Two brothers, James and… himself. Or rather, the boy whose body he now wore. Both shoved into Arasaka Academy, trained not as free people but as gears in the corporate machine.
"So that's how it is," Max murmured, voice low. "This family… three left behind. No mother. A father breaking his back. And me, dropped right in the middle of it all."
He leaned back against the wall, eyes dimming as the memories slotted into place.
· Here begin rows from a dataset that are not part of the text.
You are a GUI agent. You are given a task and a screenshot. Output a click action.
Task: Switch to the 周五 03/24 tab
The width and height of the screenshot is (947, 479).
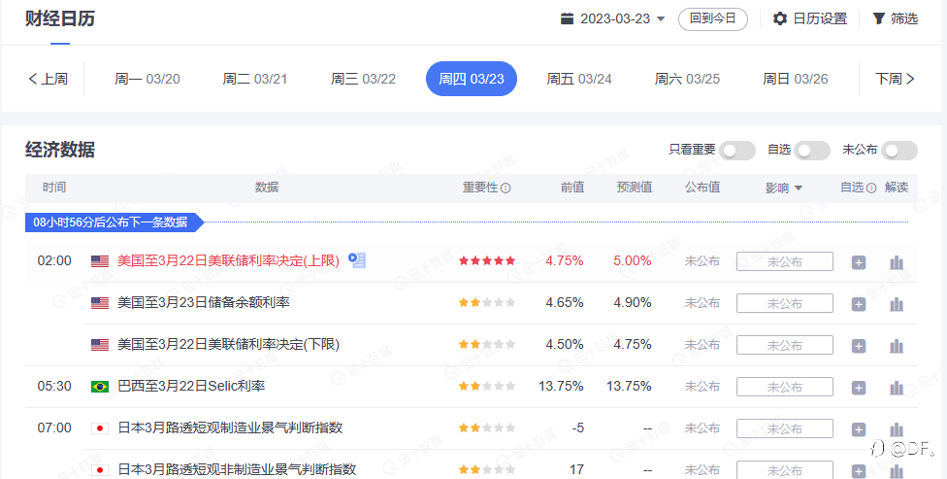[x=579, y=79]
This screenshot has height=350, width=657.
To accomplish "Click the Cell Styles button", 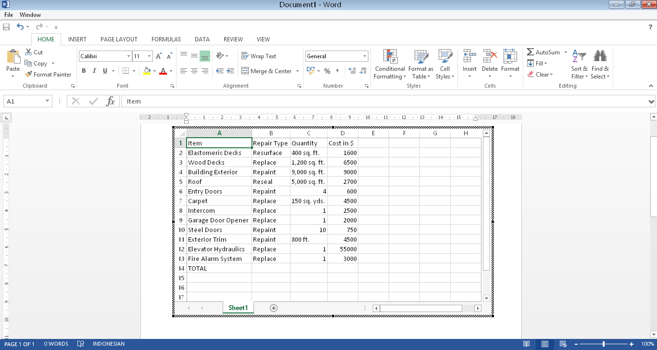I will click(445, 65).
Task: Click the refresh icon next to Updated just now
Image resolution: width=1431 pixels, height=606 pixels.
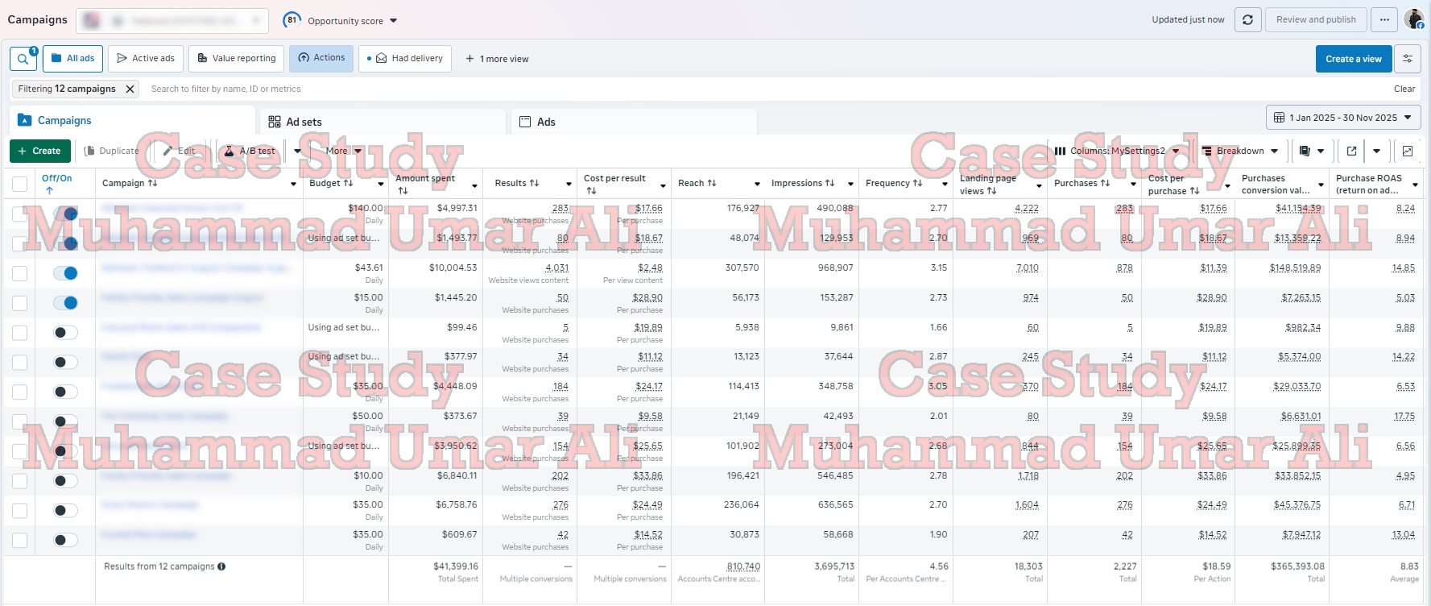Action: coord(1247,20)
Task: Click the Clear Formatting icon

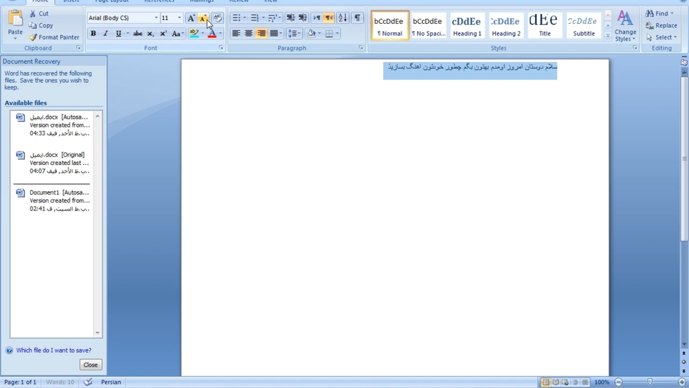Action: click(x=217, y=18)
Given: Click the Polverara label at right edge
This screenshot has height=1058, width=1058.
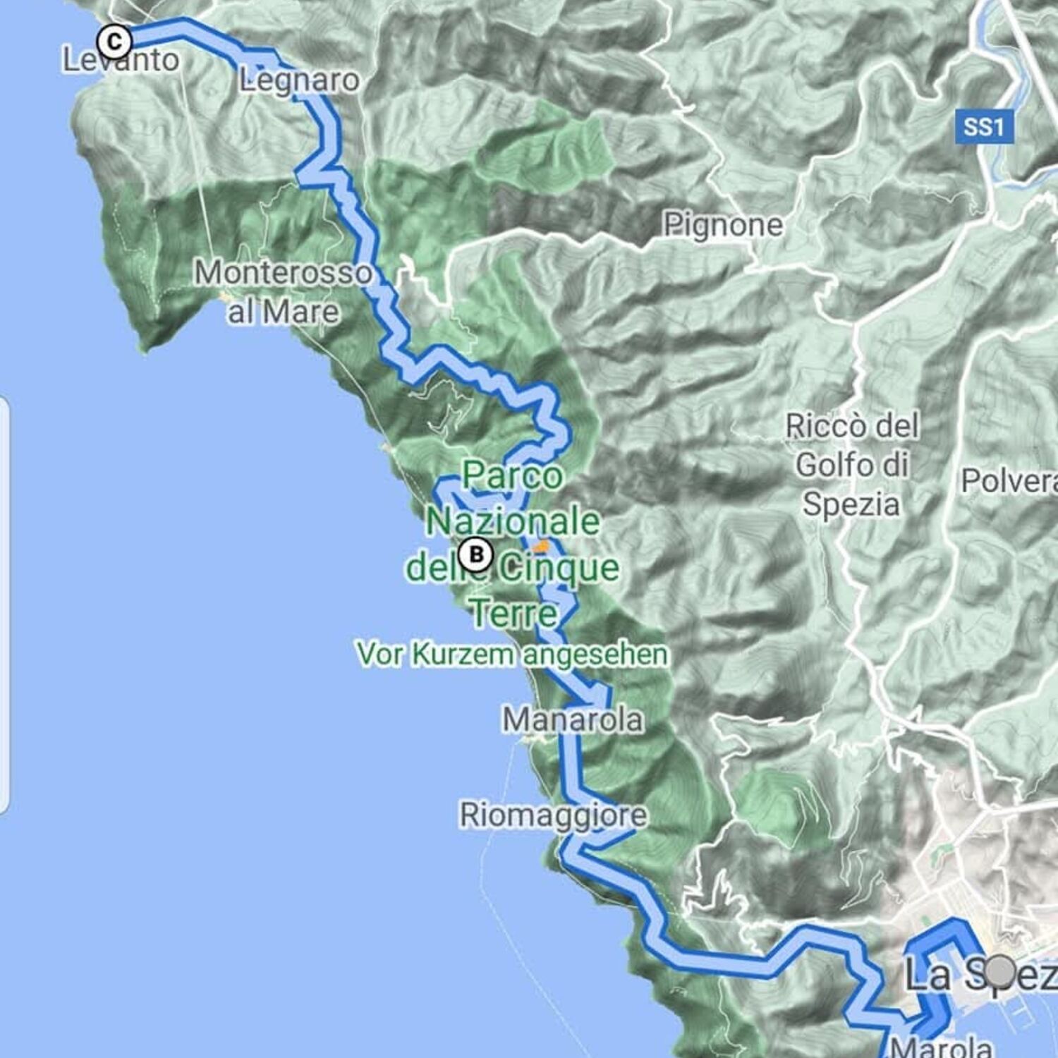Looking at the screenshot, I should click(1009, 481).
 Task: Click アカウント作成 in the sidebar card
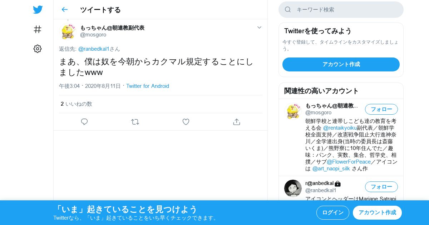coord(341,64)
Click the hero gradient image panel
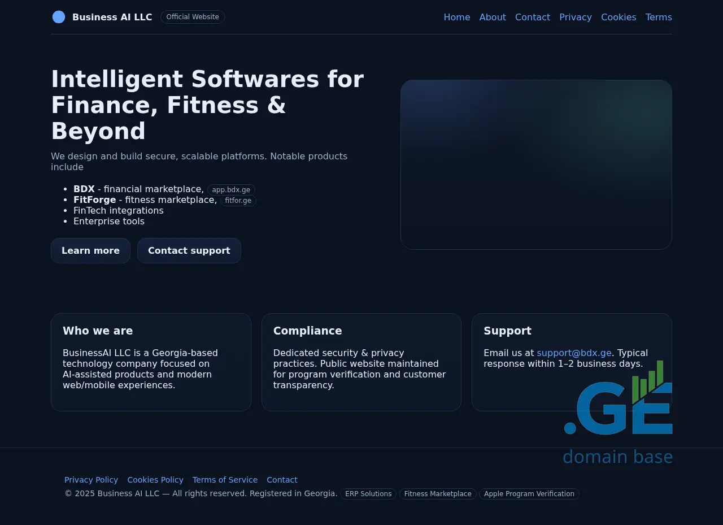723x525 pixels. click(x=536, y=164)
Soon after, his usual smirk returned.
"Hm, now what to do… keep acting like a good student, or dive into merc work?" he muttered, though the choice was clear. Student by day, merc by night.
"Well, I'm classmates with David, huh. Good," Max mumbled, already planning. "If I move early, I can recruit him into my gang. And Maine's crew doesn't have Lucy yet… I can get her too."
He pushed himself up from the bed and walked toward the window. Leaning against the frame, he looked out at the neon-soaked sprawl.
"Night City, the city of dreams," Max whispered. He had played it in a game once—but this was no game. This was reality, and he was already rewriting the rules of his stay here.
A smirk tugged at his lips. "Hm. To get started with merc work, I'll need to go to Jackie."
He slipped out of his room and called to James casually,
"I'm heading out, see you later." Then, almost as an afterthought, he added, "Oh, by the way, I raided a bunker yesterday. Took it clean, no trouble. Scored some high-grade eddies—left a stash on my modem. Give it to Dad when he's back."
James froze mid-bite, eyes going wide as Max slid a chip loaded with a million eddies back into his room. He sputtered, nearly choking.
"Wait—WHAT?! Where the hell did you get that kind of money!?"
But Max was already heading for the door, waving him off without looking back.
"I hit the score, that's all. Didn't do anything wrong."
He paused, smirk still on his face, then stepped out into the hallway. Behind him, James sat in stunned silence, staring at the money chip as if it might vanish.
"NO—wait! Where did you get it?!" James shouted, but no answer came. The door had already slid shut with a dull hiss, and Max was long gone.
James sat there, the silence of the apartment pressing in around him. Slowly, he lowered his gaze back to the glowing chip in his hand.
"…Is this a dream? Or real?" he whispered, fingers trembling as he held it tighter, afraid it might disappear.